I have just read The Good Caregiver cover-to-cover. The recently published book, by Robert L. Kane, M.D., is an all-in-one user’s guide with thorough, indexed, and therefore easy-to-find information about every aspect of elderly parent caregiving. Though he is a world-renowned specialist on aging and long-term care (Read Dr. Kane’s faculty bio), and he produces lots of research papers, Dr. Kane’s writing style is low-key and easy to read. Listen to his talk about aging and his book on a recording made for the Public Health Moment series, a program produced by the University of Minnesota School of Public Health.
My husband and I have twice assisted with caregiving. The first time, for his father, we managed our mini-part from a long distance; the second, for his mother, also began as a long distance affair but moved close to our home for the last several years. Despite great challenges the two of us, both only children, mastered much of the minutia and took care of ourselves. Still we yearned for a user’s manual.
The Good Caregiver is that manual, the one we all need. Read some of the reviews.
It’s not that most of us don’t figure out a lot of this information. We do. Yet as much as we understand, serious gaps exist, and they lead to critical misunderstandings because we can’t be sure of what we don’t know. Dr. Kane, a physician, professor, and head of the University of Minnesota’s Center for Aging, has written a book helps the reader identify the gaps and the missing information. For instance, we have long baffled about a hospital management practice.
Over the past ten years one unsettling situation after another has occurred to the families of friends and acquaintances. In fact, once it happened to us. An elderly person is doing well and recovering in a hospital, only to be told that a move to a rehabilitation facility must occur within 24 hours. In each situation the stressed-out family members, believing they had no choice, never thought to challenge the hospital representative. Thus the patient was transferred to an unfamiliar rehab facility, one that the family had little opportunity to check out. In several of these cases, the family member, who seemed to be doing so well, died within a week.

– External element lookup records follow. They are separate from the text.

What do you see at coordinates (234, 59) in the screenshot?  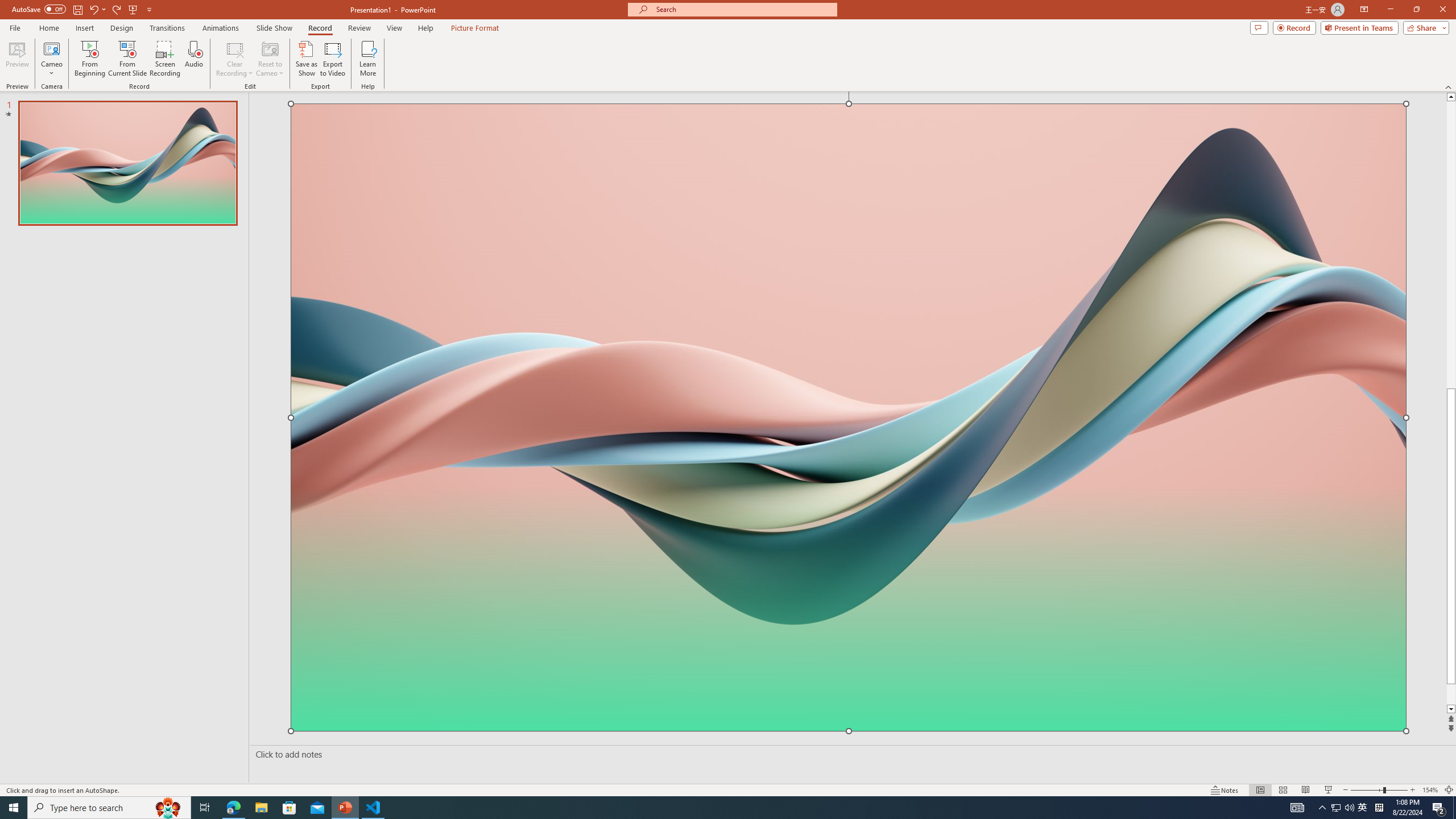 I see `'Clear Recording'` at bounding box center [234, 59].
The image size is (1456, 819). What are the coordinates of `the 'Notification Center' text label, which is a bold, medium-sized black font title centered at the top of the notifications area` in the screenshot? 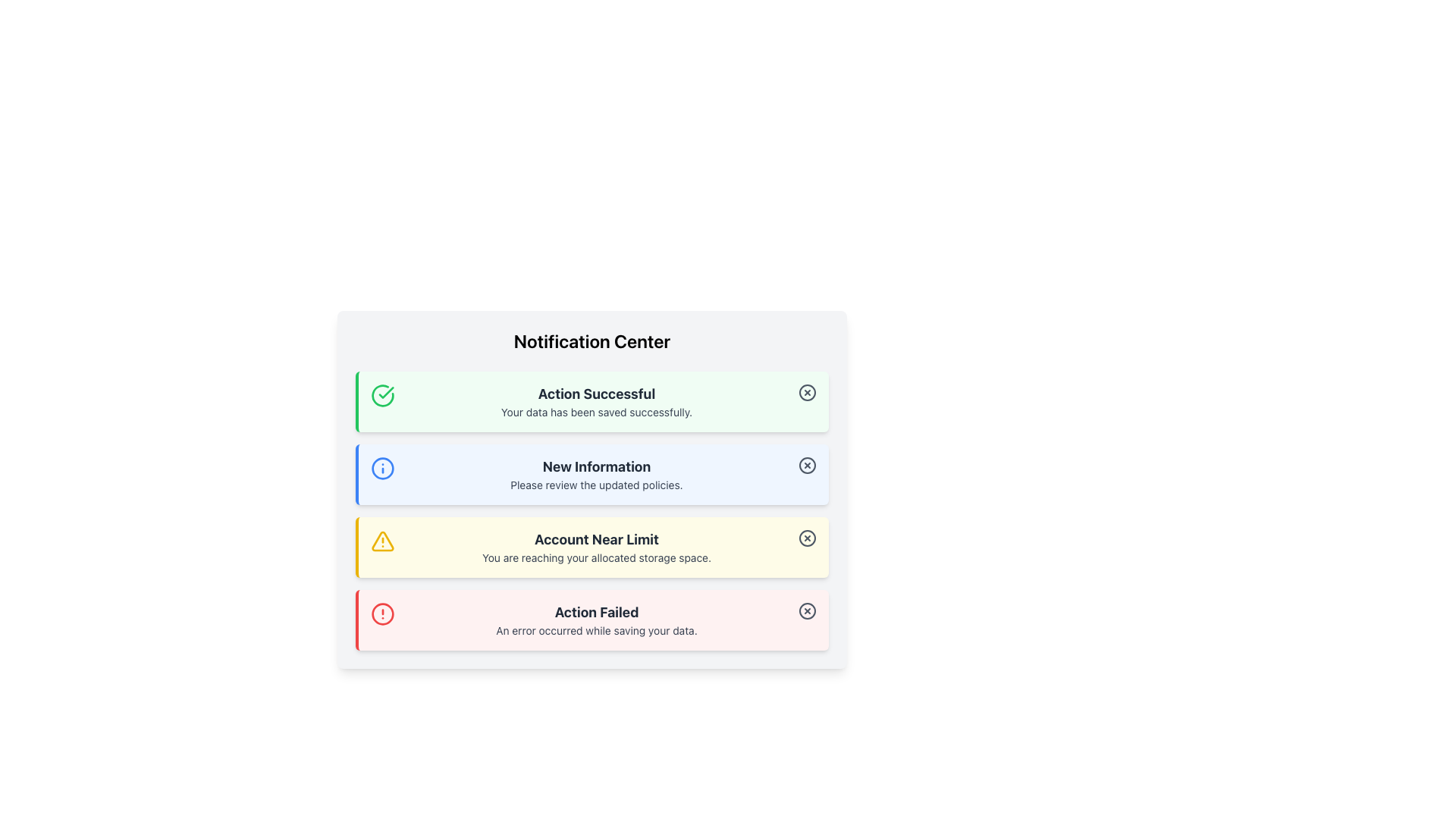 It's located at (592, 341).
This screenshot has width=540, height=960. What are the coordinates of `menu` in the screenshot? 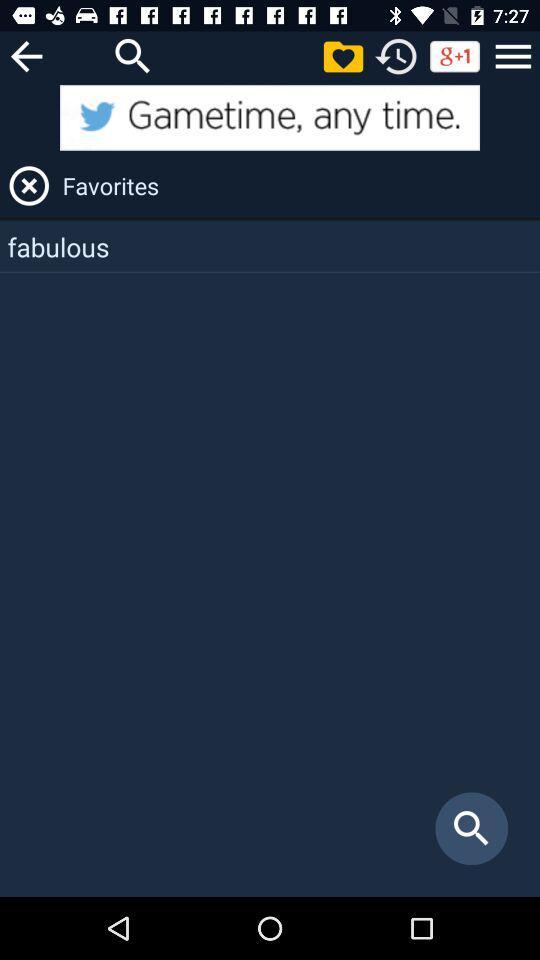 It's located at (513, 55).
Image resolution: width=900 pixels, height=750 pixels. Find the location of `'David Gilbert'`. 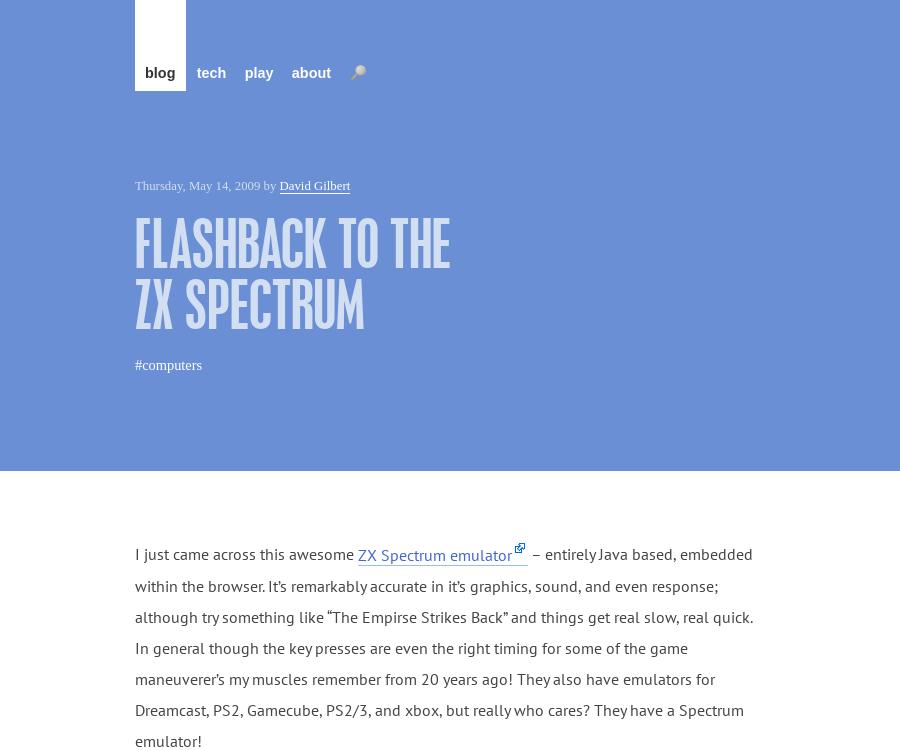

'David Gilbert' is located at coordinates (278, 186).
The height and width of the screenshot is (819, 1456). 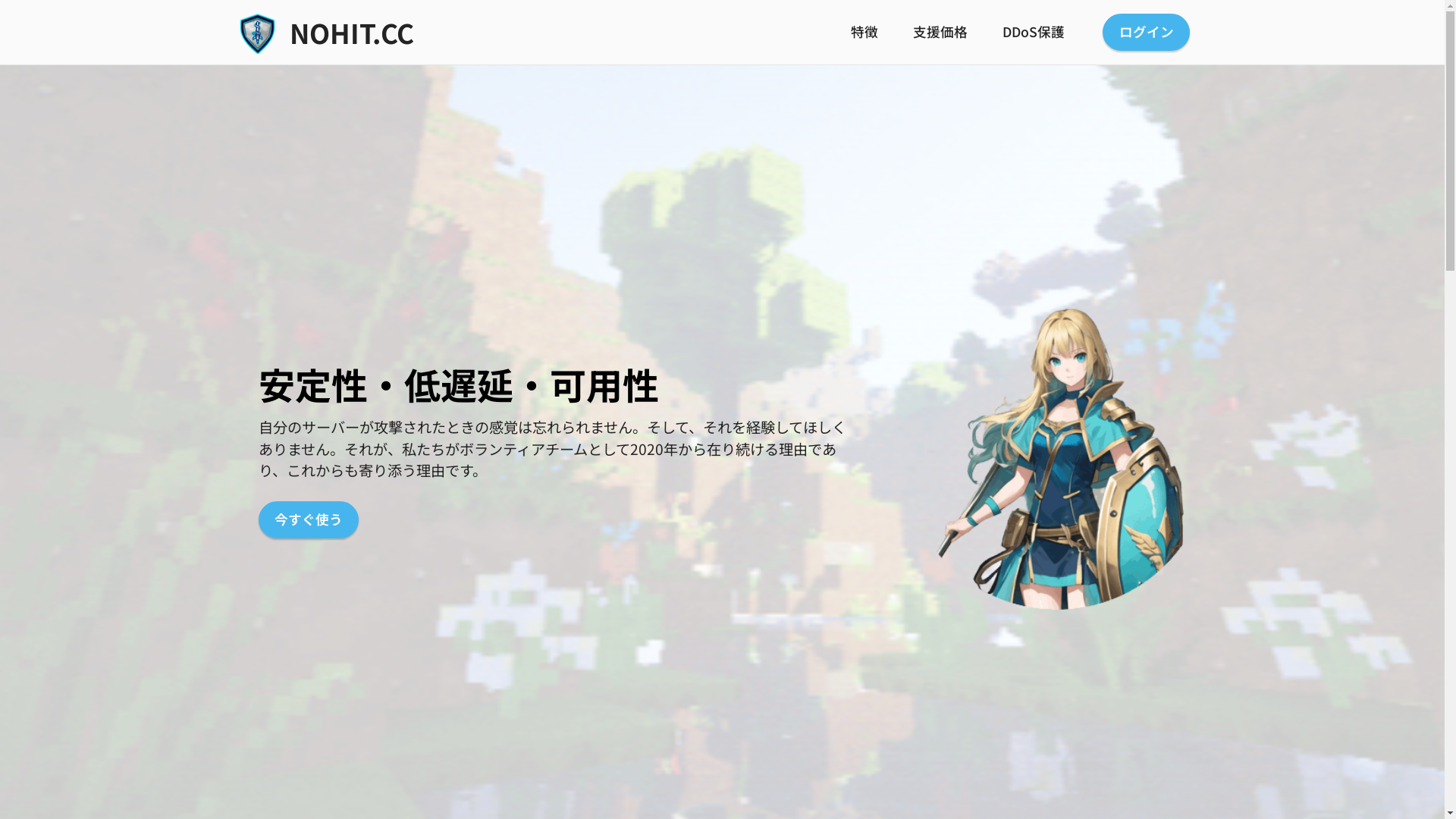 What do you see at coordinates (290, 32) in the screenshot?
I see `'NOHIT.CC'` at bounding box center [290, 32].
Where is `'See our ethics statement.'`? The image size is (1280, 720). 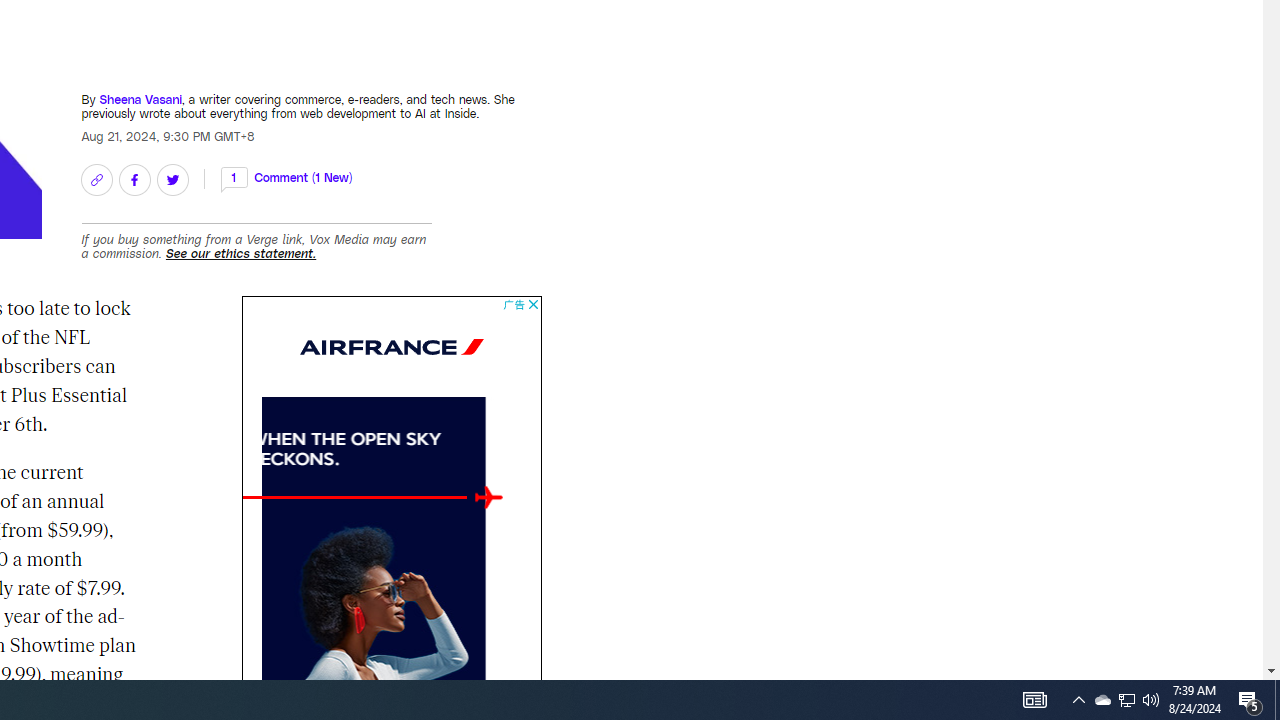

It’s an issue that has quietly driven me, the adult daughter of two senior parents, to distraction. I cannot count the times I’ve wondered, “Why does this keep happening?” More specifically I wondered, how can I prevent this from happening to my family member?
Thank you for, Dr. Kane, for explaining (in chapter eight) exactly how hospitals work and don’t work for elderly patients. But thank you especially for explaining how hospital discharges work. Who knew that the discharge planners are not patient advocates (they are always so nice, well dressed, and never exhausted) when they share the 24-hour discharge edicts (and they are perceived as edicts)? More importantly, who knew that a family can disagree, ask for a mediator, or even ask to appeal and, most importantly, that the decision has nothing to do with Medicare? We didn’t, but we do now.
The Good Caregiver , a rules-of-the-road manual for spouses, partners, and adult children, and it’s just a car ride or mouse click away.